Stochastic Contextual Dueling Bandits under Linear Stochastic Transitivity Models
This work addresses the challenge of efficient decision-making in preference-based learning with contextual information, which is incremental as it refines existing models and algorithms.
The paper tackles the problem of minimizing regret in contextual dueling bandits under a linear stochastic transitivity model, proposing an algorithm called CoLSTIM that achieves a regret of order O(√(dT)) after T rounds, with experiments showing superiority over state-of-the-art methods.

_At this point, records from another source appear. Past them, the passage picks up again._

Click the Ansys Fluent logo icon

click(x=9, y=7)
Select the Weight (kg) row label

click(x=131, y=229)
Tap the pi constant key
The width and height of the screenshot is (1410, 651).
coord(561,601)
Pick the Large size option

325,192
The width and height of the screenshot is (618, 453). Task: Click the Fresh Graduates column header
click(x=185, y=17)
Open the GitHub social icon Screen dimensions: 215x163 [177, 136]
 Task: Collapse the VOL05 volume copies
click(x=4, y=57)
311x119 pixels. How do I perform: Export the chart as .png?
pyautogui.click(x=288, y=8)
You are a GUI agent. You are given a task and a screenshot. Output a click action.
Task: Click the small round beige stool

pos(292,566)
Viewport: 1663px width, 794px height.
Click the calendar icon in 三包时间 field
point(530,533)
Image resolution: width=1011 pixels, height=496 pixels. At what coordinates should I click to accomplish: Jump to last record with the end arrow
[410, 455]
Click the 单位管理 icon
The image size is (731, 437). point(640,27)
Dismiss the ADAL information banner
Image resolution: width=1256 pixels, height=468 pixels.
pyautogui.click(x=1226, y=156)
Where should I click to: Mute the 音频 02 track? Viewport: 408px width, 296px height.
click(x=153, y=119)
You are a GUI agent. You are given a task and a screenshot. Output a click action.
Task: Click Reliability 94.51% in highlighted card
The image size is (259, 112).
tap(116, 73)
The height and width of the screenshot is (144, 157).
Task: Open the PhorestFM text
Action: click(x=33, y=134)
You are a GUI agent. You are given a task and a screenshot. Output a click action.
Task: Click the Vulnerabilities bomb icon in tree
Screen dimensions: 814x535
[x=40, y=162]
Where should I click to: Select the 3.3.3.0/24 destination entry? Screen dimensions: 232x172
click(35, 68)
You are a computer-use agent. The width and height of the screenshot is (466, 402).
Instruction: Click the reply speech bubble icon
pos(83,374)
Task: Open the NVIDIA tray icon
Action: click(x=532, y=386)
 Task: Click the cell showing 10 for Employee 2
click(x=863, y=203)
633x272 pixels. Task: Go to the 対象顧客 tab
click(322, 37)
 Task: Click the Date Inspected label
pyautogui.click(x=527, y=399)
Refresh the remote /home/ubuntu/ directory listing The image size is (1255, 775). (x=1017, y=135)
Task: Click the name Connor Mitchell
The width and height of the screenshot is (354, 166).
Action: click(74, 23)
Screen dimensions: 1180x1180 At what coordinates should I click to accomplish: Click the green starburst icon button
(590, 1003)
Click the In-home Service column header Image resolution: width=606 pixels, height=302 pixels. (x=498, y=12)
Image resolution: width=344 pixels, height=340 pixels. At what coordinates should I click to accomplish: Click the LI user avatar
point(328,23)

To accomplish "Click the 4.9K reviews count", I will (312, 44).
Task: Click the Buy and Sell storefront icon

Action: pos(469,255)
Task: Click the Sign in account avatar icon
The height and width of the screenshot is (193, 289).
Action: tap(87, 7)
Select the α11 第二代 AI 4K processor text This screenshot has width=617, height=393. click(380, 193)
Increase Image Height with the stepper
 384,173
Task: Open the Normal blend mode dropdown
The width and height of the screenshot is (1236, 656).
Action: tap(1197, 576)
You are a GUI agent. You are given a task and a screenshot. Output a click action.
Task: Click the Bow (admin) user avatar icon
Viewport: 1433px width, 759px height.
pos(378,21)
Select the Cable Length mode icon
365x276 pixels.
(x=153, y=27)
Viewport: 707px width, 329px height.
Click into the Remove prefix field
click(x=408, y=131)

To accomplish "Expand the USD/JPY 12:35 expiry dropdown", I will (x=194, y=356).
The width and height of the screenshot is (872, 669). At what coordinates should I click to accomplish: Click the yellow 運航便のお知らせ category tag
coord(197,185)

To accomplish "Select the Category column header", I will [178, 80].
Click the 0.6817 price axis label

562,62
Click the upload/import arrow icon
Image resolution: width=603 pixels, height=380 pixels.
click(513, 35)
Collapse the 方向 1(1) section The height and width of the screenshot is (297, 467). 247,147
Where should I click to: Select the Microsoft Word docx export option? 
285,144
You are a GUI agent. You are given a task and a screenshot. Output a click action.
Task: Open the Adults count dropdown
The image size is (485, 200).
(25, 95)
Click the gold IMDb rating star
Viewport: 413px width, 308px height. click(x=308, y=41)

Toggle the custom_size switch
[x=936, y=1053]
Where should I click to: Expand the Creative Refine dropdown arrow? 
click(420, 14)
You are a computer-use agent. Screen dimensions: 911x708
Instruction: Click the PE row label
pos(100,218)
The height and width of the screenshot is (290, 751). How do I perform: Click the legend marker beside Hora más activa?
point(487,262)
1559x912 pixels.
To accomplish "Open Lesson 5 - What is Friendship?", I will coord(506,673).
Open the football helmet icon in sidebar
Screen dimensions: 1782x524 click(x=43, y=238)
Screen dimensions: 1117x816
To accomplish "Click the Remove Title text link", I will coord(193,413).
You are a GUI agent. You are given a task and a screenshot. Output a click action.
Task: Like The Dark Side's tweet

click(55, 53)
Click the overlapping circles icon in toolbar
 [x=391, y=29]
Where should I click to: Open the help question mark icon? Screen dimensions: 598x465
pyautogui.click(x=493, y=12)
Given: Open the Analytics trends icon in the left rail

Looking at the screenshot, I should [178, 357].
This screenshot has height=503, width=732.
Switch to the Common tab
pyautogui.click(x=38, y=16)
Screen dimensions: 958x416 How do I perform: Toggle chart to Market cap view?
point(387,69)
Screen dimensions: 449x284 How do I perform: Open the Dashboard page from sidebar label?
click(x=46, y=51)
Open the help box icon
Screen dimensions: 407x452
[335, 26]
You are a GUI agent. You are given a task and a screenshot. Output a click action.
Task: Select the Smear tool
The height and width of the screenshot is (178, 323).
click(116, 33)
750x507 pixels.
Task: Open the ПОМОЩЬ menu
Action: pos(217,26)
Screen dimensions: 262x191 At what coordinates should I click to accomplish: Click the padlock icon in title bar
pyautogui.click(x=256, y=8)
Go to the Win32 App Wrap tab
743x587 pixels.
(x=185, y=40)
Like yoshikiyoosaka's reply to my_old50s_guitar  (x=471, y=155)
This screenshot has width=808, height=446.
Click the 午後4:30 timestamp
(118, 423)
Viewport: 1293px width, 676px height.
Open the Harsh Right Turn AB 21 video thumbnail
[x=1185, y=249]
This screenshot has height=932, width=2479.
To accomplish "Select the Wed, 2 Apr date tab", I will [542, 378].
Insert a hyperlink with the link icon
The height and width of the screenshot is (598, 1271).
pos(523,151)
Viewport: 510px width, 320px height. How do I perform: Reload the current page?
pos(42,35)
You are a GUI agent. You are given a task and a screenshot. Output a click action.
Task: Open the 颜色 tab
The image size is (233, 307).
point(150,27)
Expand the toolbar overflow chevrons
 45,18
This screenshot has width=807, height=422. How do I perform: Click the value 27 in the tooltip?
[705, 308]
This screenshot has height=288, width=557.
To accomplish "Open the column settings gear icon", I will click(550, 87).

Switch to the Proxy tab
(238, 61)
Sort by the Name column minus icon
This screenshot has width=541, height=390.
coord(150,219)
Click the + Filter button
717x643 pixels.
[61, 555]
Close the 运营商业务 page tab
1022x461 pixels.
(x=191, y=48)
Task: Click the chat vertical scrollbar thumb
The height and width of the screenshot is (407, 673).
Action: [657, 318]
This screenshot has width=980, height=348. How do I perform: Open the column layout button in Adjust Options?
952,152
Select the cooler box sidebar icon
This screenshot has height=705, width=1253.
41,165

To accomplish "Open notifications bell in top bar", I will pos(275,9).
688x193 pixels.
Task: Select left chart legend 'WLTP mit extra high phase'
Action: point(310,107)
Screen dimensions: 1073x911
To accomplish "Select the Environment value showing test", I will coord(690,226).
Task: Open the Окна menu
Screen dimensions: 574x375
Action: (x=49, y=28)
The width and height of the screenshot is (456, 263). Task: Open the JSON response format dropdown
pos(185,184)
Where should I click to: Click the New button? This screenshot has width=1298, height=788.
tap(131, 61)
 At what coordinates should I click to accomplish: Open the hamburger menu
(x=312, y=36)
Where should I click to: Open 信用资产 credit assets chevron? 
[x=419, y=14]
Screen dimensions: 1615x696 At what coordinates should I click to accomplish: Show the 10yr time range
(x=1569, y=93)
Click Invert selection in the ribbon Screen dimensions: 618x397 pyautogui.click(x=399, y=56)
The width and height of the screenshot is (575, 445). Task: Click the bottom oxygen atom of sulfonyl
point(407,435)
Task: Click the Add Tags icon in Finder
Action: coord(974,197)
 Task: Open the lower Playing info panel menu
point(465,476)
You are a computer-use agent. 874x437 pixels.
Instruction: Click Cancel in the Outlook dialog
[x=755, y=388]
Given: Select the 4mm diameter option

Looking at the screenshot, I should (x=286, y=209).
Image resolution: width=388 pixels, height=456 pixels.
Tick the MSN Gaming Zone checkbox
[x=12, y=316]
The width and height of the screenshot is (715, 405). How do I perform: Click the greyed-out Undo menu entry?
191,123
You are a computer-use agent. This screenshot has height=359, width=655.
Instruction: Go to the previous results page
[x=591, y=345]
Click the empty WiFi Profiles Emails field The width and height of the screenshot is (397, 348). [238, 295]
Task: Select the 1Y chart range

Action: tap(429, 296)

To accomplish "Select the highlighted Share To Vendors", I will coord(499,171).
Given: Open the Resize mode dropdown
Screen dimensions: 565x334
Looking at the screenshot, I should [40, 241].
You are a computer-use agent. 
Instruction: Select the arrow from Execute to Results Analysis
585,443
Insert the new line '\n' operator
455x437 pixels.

We consider the regret minimization task in a dueling bandits problem with context information. In every round of the sequential decision problem, the learner makes a context-dependent selection of two choice alternatives (arms) to be compared with each other and receives feedback in the form of noisy preference information. We assume that the feedback process is determined by a linear stochastic transitivity model with contextualized utilities (CoLST), and the learner's task is to include the best arm (with highest latent context-dependent utility) in the duel. We propose a computationally efficient algorithm, $\texttt{CoLSTIM}$, which makes its choice based on imitating the feedback process using perturbed context-dependent utility estimates of the underlying CoLST model. If each arm is associated with a $d$-dimensional feature vector, we show that $\texttt{CoLSTIM}$ achieves a regret of order $\tilde O( \sqrt{dT})$ after $T$ learning rounds. Additionally, we also establish the optimality of $\texttt{CoLSTIM}$ by showing a lower bound for the weak regret that refines the existing average regret analysis. Our experiments demonstrate its superiority over state-of-art algorithms for special cases of CoLST models.